In other words, if you’re using a couple of social media platforms to share content, then you can increase the size of the audience you’re interacting with (bigger net, remember?). AND, if the content you’re putting out is good stuff, then you’re more likely to catch someone’s eye and get a nibble.

Use your social media wisely and you could increase your audience / following, create powerful marketing and branding and increase sales. The future is digital.

4. Sharing Is Caring

It can be hard to get people sharing your stuff around online without having to ‘beg’ for it first. Get together a group of people that you can always rely on to get the word out for you. A ‘share collective’, if you like.

Shares screenshot

Having a team you can rely on to share your work, and vice-versa, is an incredibly valuable tool. Your audience could quite easily quadruple, hell, even dectuple (that’s a real word, I promise) and will help boost the traffic to your site.

Woo, we’re half way there…

5. Groups, Pages and Communities

“What, you mean Facebook isn’t just for memes?”

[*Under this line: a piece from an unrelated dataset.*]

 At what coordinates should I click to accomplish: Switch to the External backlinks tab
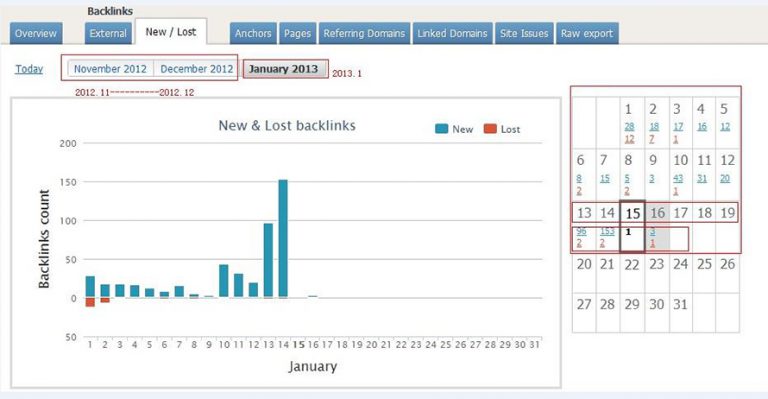click(x=108, y=33)
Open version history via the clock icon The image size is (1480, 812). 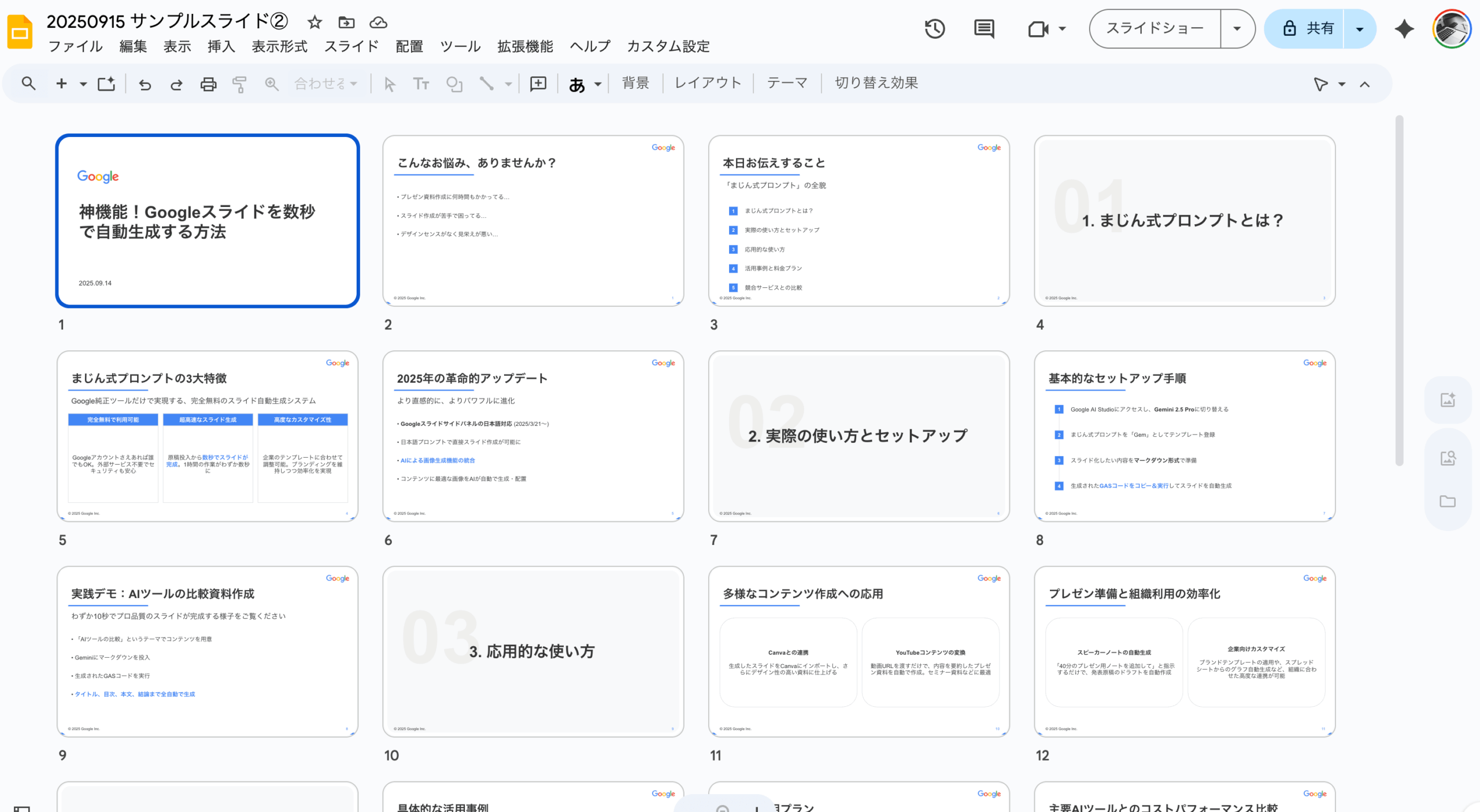(935, 28)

Hard to believe, I know, but social media is an absolute goldmine full of ‘communities’ that you can use to find work, advice and even partnerships or friendships. You just need to know where to look.

Groups on Facebook Screenshot

Next time you’re on Facebook, instead of letting your friends know you’ve just eaten lunch, try searching for a few groups that cater to the field you work in.

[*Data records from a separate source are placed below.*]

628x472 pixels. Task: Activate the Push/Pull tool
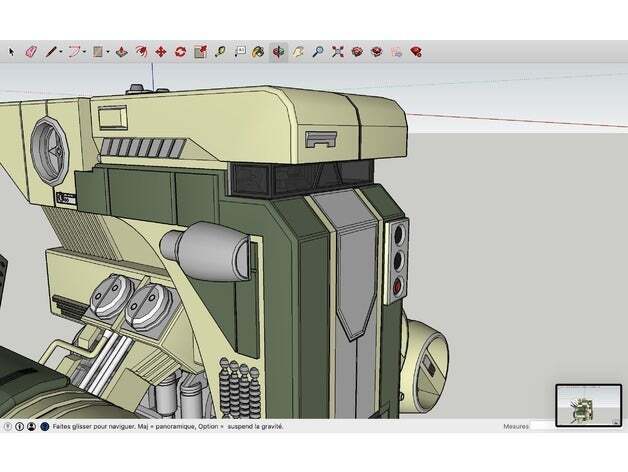(121, 50)
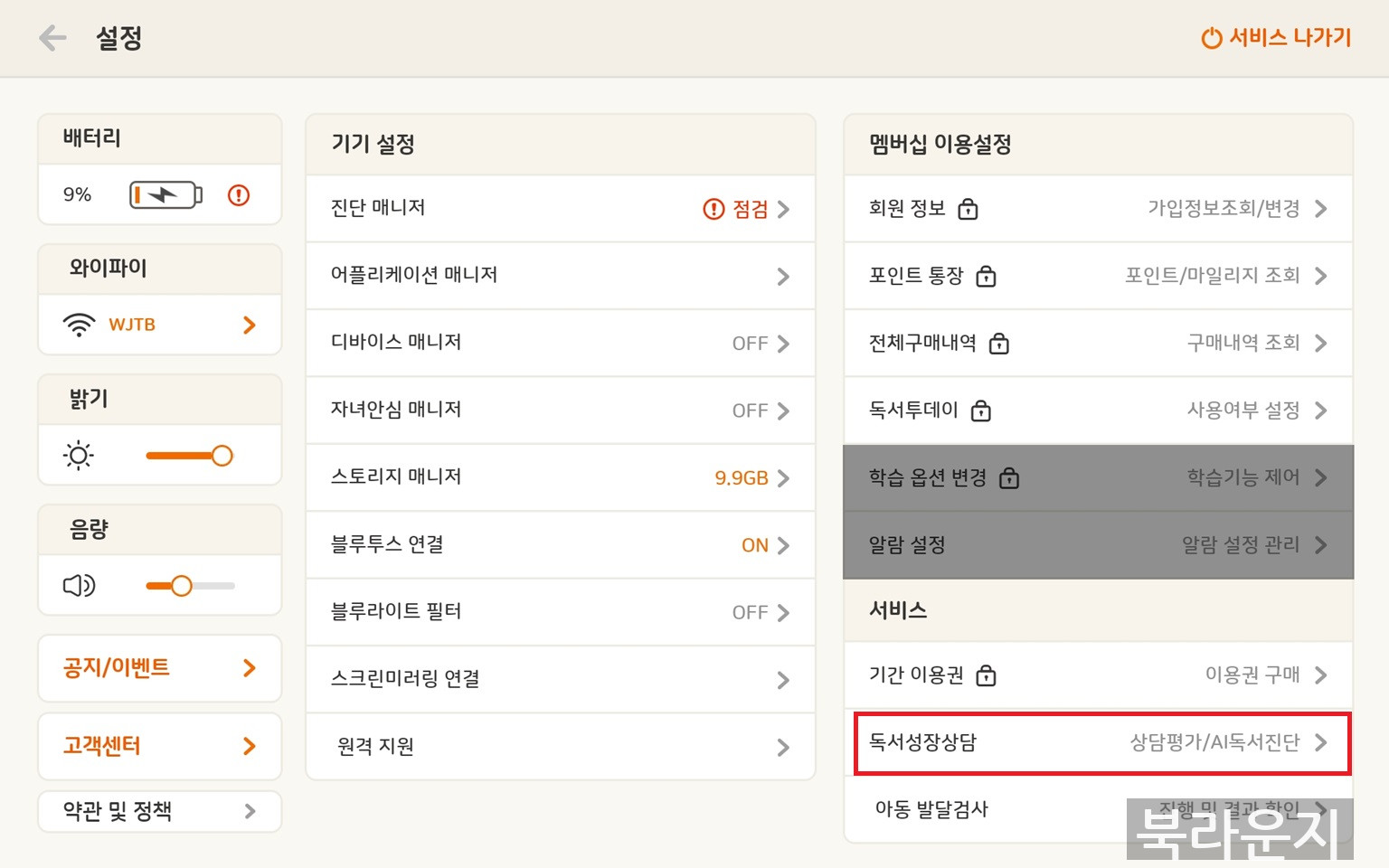Open the 공지/이벤트 menu
Viewport: 1389px width, 868px height.
pyautogui.click(x=159, y=668)
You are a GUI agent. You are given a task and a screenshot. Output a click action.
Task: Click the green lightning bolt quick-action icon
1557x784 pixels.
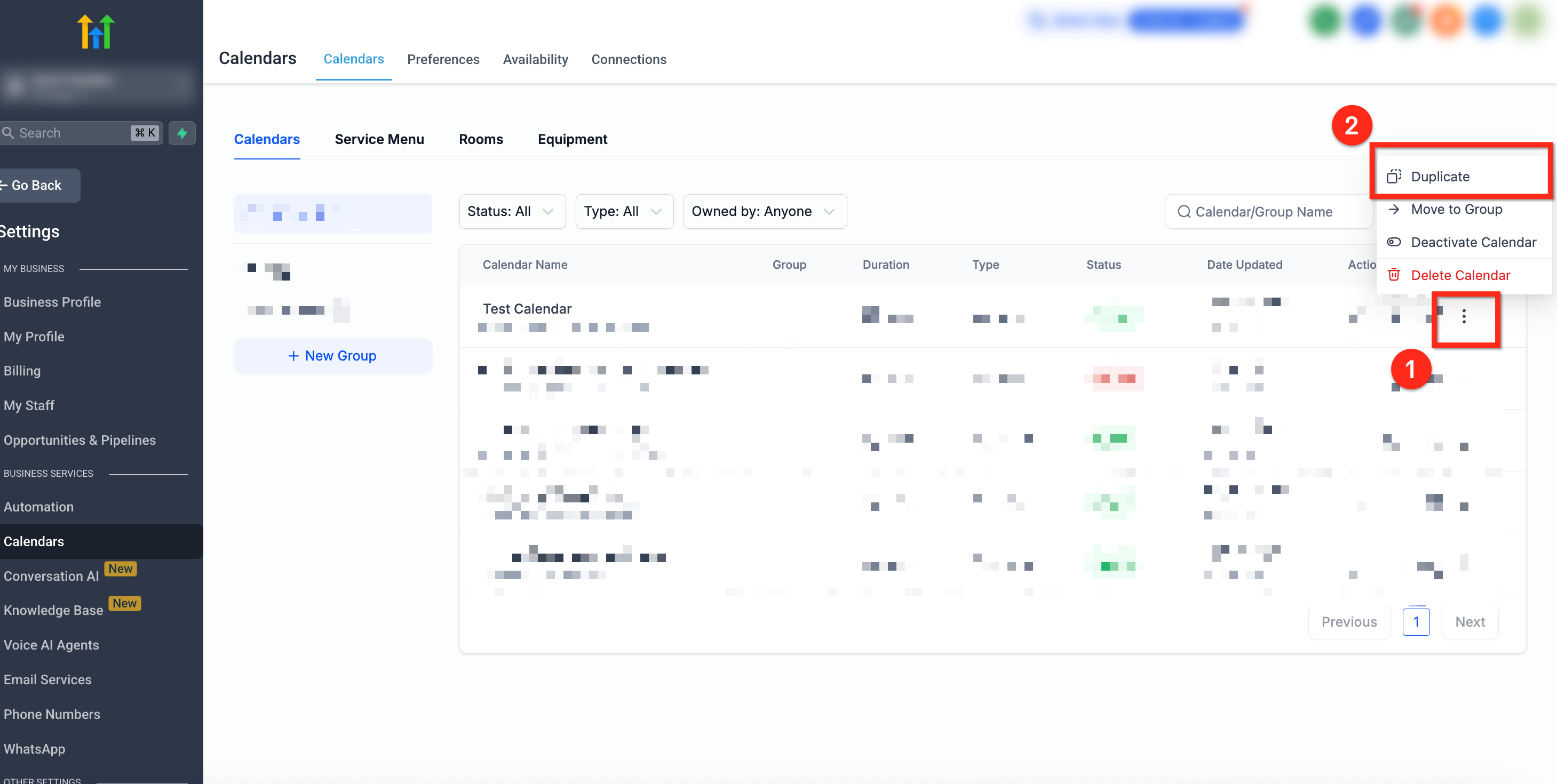pos(182,133)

You could also try finding groups for people working in a field or industry alongside your own. For example, if you’re a copywriter, you may often work in tandem with web designers – at least, you COULD be. At the very least, you’ll find some enlightening insights.

6. Agencies

Agencies don’t just have a workforce made up of a regular 9-to-5 team.  They also like to maintain a talent pool of freelance workers that can be called upon at any time, if need be.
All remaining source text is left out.